Sent from my FRD-L14 using Tapatalk


----------



## sharkchum (Feb 10, 2012)

bluefin said:


> I'm looking at the diagrams (which are great by the way) and the thing that strikes me is there must be no way to cast those. Too many swivels and leaders attached.
> And how many sand bars are you crossing before putting out your baits? Is there a depth you're looking for?

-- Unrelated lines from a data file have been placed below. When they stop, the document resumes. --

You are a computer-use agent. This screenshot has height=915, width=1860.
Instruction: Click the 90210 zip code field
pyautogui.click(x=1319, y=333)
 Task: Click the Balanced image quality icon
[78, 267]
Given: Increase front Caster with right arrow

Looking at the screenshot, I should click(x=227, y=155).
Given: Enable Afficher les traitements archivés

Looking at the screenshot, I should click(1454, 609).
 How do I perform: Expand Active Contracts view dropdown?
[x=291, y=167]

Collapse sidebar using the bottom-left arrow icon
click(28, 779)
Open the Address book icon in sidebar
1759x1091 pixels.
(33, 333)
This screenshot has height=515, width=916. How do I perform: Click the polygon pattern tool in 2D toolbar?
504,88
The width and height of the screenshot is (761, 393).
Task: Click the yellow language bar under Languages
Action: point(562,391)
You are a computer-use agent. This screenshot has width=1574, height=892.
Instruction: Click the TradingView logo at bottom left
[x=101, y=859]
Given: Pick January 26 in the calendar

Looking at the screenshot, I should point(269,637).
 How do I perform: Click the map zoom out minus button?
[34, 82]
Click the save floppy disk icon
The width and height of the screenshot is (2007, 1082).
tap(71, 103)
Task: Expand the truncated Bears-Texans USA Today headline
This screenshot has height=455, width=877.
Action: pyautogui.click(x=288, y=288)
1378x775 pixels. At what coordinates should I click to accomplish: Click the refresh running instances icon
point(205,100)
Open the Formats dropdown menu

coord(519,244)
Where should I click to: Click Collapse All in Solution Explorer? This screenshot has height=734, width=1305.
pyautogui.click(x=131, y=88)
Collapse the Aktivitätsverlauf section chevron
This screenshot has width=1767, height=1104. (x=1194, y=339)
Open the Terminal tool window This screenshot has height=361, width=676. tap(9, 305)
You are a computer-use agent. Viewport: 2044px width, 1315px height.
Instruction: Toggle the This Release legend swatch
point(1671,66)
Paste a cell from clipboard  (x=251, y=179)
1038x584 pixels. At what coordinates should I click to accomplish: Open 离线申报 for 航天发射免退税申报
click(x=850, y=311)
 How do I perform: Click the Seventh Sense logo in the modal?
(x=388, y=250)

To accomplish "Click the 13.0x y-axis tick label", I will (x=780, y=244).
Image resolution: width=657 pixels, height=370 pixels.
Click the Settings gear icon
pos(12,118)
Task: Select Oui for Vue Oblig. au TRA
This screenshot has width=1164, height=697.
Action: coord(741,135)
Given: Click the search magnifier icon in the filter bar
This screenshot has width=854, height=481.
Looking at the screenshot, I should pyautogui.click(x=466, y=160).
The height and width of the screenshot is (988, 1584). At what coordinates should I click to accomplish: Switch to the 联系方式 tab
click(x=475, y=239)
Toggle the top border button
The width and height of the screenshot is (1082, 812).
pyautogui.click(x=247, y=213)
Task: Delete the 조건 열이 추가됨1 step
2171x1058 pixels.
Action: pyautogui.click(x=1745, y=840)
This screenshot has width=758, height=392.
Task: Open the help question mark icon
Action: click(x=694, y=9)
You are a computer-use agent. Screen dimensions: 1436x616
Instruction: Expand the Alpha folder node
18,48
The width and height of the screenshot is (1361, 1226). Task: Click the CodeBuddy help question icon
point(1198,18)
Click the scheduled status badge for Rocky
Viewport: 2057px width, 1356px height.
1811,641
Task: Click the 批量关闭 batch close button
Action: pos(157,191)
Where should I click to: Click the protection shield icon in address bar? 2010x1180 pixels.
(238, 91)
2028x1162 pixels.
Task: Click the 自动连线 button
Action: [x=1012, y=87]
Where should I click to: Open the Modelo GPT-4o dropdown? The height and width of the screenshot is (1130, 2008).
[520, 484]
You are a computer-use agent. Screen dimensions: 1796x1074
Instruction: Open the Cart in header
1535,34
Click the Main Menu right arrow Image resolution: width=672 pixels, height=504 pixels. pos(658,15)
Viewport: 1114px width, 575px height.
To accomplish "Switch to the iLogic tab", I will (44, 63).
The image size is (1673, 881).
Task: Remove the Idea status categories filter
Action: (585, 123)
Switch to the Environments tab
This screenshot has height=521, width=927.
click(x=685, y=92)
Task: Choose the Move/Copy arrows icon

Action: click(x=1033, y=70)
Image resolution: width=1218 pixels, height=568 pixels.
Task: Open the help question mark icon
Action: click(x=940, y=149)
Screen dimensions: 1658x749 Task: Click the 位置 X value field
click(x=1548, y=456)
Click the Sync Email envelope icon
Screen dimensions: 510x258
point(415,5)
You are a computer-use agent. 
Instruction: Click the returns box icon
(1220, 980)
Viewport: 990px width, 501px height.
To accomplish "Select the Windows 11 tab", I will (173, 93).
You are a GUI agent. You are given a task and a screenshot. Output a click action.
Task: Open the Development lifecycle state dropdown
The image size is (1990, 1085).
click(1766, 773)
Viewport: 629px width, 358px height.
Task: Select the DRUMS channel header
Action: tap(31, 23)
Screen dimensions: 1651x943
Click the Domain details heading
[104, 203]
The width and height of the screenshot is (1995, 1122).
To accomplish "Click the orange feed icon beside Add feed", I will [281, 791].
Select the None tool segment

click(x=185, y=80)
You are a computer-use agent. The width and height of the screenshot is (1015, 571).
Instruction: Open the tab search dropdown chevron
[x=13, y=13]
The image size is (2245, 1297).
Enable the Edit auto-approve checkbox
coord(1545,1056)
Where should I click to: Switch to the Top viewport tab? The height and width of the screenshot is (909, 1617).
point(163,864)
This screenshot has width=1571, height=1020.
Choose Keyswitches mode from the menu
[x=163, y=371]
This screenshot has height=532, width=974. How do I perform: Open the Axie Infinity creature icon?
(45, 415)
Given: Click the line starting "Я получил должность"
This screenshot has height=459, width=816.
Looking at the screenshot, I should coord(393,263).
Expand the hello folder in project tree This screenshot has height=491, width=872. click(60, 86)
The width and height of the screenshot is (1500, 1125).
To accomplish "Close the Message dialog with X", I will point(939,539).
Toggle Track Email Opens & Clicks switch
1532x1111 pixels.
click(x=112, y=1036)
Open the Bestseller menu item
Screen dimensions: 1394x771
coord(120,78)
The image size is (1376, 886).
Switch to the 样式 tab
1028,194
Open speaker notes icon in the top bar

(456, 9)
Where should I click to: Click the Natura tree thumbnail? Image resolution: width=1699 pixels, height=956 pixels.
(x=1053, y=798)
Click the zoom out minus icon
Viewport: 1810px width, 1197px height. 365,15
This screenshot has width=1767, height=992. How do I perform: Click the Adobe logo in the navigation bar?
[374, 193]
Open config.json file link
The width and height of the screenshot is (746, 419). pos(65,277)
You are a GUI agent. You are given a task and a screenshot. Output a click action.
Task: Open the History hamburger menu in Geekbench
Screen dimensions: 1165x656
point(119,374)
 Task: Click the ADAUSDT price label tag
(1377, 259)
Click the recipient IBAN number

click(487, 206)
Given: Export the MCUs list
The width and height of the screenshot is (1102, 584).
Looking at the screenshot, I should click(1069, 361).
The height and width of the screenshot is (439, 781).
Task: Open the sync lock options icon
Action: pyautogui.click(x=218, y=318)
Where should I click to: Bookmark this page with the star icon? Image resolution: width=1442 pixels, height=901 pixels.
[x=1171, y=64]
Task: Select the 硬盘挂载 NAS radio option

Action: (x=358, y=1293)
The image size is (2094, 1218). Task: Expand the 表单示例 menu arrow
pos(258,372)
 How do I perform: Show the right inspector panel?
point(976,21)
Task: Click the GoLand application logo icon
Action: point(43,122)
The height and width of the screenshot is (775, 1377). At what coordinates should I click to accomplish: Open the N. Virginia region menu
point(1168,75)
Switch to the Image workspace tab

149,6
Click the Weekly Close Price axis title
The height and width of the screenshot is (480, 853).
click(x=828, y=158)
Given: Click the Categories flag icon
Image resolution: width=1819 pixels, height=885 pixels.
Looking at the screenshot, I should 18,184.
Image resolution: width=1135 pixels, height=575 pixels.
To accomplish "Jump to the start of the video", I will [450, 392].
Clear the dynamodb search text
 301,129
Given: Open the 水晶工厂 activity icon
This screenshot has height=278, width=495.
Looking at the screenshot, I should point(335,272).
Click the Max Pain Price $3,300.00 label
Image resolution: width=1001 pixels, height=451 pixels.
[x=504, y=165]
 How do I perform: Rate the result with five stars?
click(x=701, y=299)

There is no casting rigs like this. They have to be paddled out with a kayak, or in my case run out with a jet ski. Long leaders are a must for big sharks to keep them from tail whipping your line or their skin cutting you off when they get wrapped up. I've seen spinner sharks wrap up 15' of leader in a single jump.
Keep in mind that a sharks skin in made up of what are called dermal denticles, and are more like teeth than scales. Anything that comes into contact with their skin will be shredded, like with a belt sander with 40 grit paper.
The distance you drop your bait depends on many factors, how must line your reel holds, water depth, current, species targeted, or just a gut feeling. I like to drop mine about 50yds past the 3rd bar just because I have more luck there. In the spring when the sandbar sharks are around we drop between 500yds and 800yds. You don't have to be far out to catch nice sharks though, I catch plenty just casting into the second gut.


----------



## sharkinaggie07 (Oct 1, 2016)

sharkchum said:


> And on one occasion the float allowed me to not only retrieve my leader after my main line broke,but also the 6' bull shark that was attached to it.


We had a group of guys setup on about 200 yards of beach. We had already deployed around three lines that were holding nice behind the truck. We had a buddy deploy to the right of us and, shortly after dropping his bait, we noticed that his float seemed to be drifting into our spread. It was a pretty calm day so we thought his weight may have tangled in his leader which was causing it to bounce instead of dig in. We knew if he reeled in the rig, it would get tangled and take out at least half of our spread. I tell him that I am going to paddle out and cut his main line at the leader and I will bring the whole rig back in with me so that he can re-tie and redeploy his bait. I get out to the float and pull enough of the leader in the yak so that I can cut the main line. Right as I snip the line, I look behind me and see a five to six foot bull shark just hanging out behind the yak. My first thought was "Dang it, I bet that guy was checking out my friends bait. Well at least they are around!" I watch the shark disappear and didn't think much more about it until I noticed that the float line was exiting the yak at a pretty steady rate. I then realized that shark was actually hooked and was the reason the weight had been drifting. I had to tie the float line to my yak and paddle that shark back through the surf so that we could get him unhooked. Coming back over the bars was pretty interesting. He kept turning from side to side and every time he did, he would stop the forward progress of the yak. It was a crazy ride for sure. Get him back on the sand, popped the hook out, and sent him on his way. I know there is a picture of me in the kayak with a nice dorsal fin behind me somewhere but I can't seem to find it right now.

-SA


----------